Monday, June 24, 2013

Summer Solstice 2013

Friday, June 21, 2013

Hardberger Park, Oak Loop Trail

Today's photos:



















Given all the rain that has fallen here the past couple months, the vegetation is about as green and lush as I've ever seen it along the Oak Loop Trail in Hardberger Park. I walked the trail today in preparation for leading a nature photography hike tomorrow morning.

Photography is the art of selection and elimination. Everything included in the frame of a "good" photograph should work together to communicate a unified theme. Generally, there is one dominant object or small set of objects that establish the theme of the photograph in much the way a topic sentence establishes the theme of a paragraph. Whether the photographer intends it or not, the viewer will interpret every else in the photograph in relation to the dominant object(s).

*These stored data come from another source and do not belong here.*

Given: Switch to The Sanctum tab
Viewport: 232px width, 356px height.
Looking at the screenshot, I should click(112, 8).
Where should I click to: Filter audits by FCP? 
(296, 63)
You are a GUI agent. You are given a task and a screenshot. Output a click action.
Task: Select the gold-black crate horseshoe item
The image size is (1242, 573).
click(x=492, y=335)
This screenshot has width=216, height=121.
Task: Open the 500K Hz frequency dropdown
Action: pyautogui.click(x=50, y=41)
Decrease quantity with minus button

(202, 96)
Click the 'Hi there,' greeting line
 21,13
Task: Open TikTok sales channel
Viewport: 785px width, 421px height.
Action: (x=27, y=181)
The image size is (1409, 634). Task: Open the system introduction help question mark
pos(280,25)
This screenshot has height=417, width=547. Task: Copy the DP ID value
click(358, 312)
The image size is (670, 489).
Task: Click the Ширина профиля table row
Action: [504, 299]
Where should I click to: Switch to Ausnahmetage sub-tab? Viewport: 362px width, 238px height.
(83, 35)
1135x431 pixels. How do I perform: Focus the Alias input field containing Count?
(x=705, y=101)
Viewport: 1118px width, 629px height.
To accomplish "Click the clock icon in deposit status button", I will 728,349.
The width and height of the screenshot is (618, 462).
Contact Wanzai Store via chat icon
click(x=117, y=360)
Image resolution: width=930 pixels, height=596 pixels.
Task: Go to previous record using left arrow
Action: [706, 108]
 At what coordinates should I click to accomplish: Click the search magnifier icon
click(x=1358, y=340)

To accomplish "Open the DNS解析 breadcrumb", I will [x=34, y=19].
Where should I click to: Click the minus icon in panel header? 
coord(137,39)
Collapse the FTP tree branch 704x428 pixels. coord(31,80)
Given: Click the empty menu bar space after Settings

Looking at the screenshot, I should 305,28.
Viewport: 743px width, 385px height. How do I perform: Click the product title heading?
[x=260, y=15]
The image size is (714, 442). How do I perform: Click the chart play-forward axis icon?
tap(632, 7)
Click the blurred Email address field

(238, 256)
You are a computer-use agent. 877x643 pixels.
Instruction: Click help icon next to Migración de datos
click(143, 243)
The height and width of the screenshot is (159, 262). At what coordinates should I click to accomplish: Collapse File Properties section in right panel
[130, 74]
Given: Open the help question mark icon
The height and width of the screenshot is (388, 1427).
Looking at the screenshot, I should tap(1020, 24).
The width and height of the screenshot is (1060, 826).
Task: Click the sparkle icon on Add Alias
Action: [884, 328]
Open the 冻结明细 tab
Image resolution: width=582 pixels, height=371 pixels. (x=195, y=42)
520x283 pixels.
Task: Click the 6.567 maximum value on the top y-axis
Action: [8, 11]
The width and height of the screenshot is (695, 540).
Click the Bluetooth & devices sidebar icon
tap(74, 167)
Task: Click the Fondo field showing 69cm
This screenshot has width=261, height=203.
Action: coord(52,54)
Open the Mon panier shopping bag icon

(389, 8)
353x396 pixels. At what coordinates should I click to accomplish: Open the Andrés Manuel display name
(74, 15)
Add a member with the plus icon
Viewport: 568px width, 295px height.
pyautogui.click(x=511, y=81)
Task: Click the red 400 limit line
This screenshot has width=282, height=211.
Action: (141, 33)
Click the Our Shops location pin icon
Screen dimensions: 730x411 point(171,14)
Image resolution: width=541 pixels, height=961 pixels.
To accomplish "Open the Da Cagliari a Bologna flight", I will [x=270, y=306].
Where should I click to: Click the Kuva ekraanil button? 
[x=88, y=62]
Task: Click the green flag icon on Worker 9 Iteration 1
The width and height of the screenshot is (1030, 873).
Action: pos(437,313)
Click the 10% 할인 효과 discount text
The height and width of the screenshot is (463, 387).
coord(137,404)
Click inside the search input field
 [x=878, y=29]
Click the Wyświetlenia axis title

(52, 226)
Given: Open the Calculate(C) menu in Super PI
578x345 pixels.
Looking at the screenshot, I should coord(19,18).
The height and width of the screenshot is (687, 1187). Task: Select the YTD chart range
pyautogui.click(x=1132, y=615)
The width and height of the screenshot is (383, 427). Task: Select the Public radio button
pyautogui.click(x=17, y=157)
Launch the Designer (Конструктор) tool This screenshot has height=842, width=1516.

  • The first photo is a Snapdragon Vine.
  • The second photo is Two Leaved Senna.
  • The third photo is a Common Buckeye in flight. I always try to take at least two and usually three to five frames of a photograph with slightly different focus in each frame, but sometimes, like this photo, there is only time to get one frame. This was one of the "lucky" ones were it worked.
  • The fourth through sixth photos are a Texas Rose-bellied Lizard. Sometimes the animals cooperate. in this case, the lizard had run out on the trail in front of me, saw me coming then turned around and ran back to the top of a stump where it let me take a series of photos.
  • The seventh and eighth photos are Zexmenia flowers.
  • The ninth photo is a study in contrasting texture with the bark of a Live Oak tree in the foreground and an Ashe Juniper immediately behind the Live Oak.
  • The tenth photo is a detail of a Tasajillo cactus with a small spider web woven on it.
  • The eleventh and twelfth photos are blossoms on a Velvet-leaf Mallow.
  • The thirteenth and fourteenth photos are a Sleepy Orange butterfly.
  • The fifteenth photo is of the flowers on the top of a Whitebrush, also known as Beebrush. The way the sunlight was striking the flowers caught my eye initially, but I also realized fairly quickly there were no bees on the flowers. Given the well publicized declining bee population this is particularly worrisome. As the common name implies, theses flowers are particularly attractive to bees. These flowers appear barren without at least a few bees on them gathering nectar.
  • The sixteenth and seventeenth photos are a Northern Mockingbird perched on the dead branch of a tree. There is only a slight, but significant difference in the composition of the two photos. In both, the bird and the tree are the related dominant objects. The first photo isolates the bird and the tree with only a hint of the distant horizon along the bottom of the frame. The second photo has the same basic theme, but includes more information. This particular tree is located on the side of a hill and is in an open area (there are no other trees close by surrounding it).
  • The eighteenth photo is the inflorescence of Silver Bluestem.